### AIM OF THE TASK
Your answer should restate each line of the data below word for word.
Start of TASK MATERIAL
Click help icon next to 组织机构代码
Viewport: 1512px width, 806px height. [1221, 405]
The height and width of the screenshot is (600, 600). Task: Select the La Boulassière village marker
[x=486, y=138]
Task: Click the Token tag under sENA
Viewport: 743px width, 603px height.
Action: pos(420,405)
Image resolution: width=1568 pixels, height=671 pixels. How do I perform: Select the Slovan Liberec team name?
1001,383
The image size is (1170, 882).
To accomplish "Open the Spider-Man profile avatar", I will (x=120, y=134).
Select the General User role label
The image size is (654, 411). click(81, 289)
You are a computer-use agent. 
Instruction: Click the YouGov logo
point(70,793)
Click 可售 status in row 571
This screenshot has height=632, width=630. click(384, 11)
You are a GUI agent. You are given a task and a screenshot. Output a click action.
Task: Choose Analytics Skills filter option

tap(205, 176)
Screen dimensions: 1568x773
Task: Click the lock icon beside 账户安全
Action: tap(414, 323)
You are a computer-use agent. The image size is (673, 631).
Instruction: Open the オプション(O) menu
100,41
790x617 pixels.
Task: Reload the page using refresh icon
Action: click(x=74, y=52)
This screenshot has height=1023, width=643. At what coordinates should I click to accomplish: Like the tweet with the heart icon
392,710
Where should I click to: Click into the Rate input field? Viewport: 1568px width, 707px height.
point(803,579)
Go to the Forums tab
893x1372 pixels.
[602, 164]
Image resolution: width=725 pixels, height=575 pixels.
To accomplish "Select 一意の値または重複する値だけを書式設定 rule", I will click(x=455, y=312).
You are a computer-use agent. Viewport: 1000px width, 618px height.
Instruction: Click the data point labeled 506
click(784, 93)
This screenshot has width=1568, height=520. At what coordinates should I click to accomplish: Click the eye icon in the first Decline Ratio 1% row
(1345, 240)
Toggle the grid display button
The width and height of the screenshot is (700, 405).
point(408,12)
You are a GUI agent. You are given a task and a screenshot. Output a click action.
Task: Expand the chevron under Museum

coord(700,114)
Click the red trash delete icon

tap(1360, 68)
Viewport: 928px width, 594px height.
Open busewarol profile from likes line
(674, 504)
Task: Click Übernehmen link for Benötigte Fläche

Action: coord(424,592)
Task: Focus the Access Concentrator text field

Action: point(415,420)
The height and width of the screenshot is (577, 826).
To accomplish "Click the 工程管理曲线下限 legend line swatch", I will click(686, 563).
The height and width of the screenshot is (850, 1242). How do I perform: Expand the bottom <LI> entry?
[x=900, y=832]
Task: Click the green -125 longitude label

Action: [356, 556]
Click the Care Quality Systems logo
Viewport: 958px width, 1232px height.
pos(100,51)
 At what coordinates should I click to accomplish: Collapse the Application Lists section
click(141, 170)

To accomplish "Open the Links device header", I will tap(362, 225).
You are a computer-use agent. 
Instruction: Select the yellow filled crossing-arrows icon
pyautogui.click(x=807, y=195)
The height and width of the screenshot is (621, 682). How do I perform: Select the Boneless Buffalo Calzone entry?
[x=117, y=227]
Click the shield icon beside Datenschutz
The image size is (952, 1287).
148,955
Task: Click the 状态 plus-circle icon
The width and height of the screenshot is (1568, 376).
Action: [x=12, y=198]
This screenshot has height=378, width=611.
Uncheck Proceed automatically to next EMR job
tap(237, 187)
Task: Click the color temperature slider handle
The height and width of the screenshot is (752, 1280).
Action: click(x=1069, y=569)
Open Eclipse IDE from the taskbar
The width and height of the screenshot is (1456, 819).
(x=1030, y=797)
End of TASK MATERIAL
### WRITTEN SOLUTION
Click help icon next to 组织机构代码
Viewport: 1512px width, 806px height. [1221, 405]
The height and width of the screenshot is (600, 600). Task: Select the La Boulassière village marker
[x=486, y=138]
Task: Click the Token tag under sENA
Viewport: 743px width, 603px height.
Action: pos(420,405)
Image resolution: width=1568 pixels, height=671 pixels. How do I perform: Select the Slovan Liberec team name?
1001,383
The image size is (1170, 882).
To accomplish "Open the Spider-Man profile avatar", I will (x=120, y=134).
Select the General User role label
The image size is (654, 411). click(81, 289)
You are a computer-use agent. 
Instruction: Click the YouGov logo
point(70,793)
Click 可售 status in row 571
This screenshot has height=632, width=630. click(384, 11)
You are a GUI agent. You are given a task and a screenshot. Output a click action.
Task: Choose Analytics Skills filter option

tap(205, 176)
Screen dimensions: 1568x773
Task: Click the lock icon beside 账户安全
Action: tap(414, 323)
You are a computer-use agent. The image size is (673, 631).
Instruction: Open the オプション(O) menu
100,41
790x617 pixels.
Task: Reload the page using refresh icon
Action: click(x=74, y=52)
This screenshot has height=1023, width=643. At what coordinates should I click to accomplish: Like the tweet with the heart icon
392,710
Where should I click to: Click into the Rate input field? Viewport: 1568px width, 707px height.
point(803,579)
Go to the Forums tab
893x1372 pixels.
[602, 164]
Image resolution: width=725 pixels, height=575 pixels.
To accomplish "Select 一意の値または重複する値だけを書式設定 rule", I will click(x=455, y=312).
You are a computer-use agent. Viewport: 1000px width, 618px height.
Instruction: Click the data point labeled 506
click(784, 93)
This screenshot has width=1568, height=520. At what coordinates should I click to accomplish: Click the eye icon in the first Decline Ratio 1% row
(1345, 240)
Toggle the grid display button
The width and height of the screenshot is (700, 405).
point(408,12)
You are a GUI agent. You are given a task and a screenshot. Output a click action.
Task: Expand the chevron under Museum

coord(700,114)
Click the red trash delete icon

tap(1360, 68)
Viewport: 928px width, 594px height.
Open busewarol profile from likes line
(674, 504)
Task: Click Übernehmen link for Benötigte Fläche

Action: coord(424,592)
Task: Focus the Access Concentrator text field

Action: point(415,420)
The height and width of the screenshot is (577, 826).
To accomplish "Click the 工程管理曲线下限 legend line swatch", I will click(686, 563).
The height and width of the screenshot is (850, 1242). How do I perform: Expand the bottom <LI> entry?
[x=900, y=832]
Task: Click the green -125 longitude label

Action: [356, 556]
Click the Care Quality Systems logo
Viewport: 958px width, 1232px height.
pos(100,51)
 At what coordinates should I click to accomplish: Collapse the Application Lists section
click(141, 170)

To accomplish "Open the Links device header", I will tap(362, 225).
You are a computer-use agent. 
Instruction: Select the yellow filled crossing-arrows icon
pyautogui.click(x=807, y=195)
The height and width of the screenshot is (621, 682). How do I perform: Select the Boneless Buffalo Calzone entry?
[x=117, y=227]
Click the shield icon beside Datenschutz
The image size is (952, 1287).
148,955
Task: Click the 状态 plus-circle icon
The width and height of the screenshot is (1568, 376).
Action: [x=12, y=198]
This screenshot has height=378, width=611.
Uncheck Proceed automatically to next EMR job
tap(237, 187)
Task: Click the color temperature slider handle
The height and width of the screenshot is (752, 1280).
Action: click(x=1069, y=569)
Open Eclipse IDE from the taskbar
The width and height of the screenshot is (1456, 819).
(x=1030, y=797)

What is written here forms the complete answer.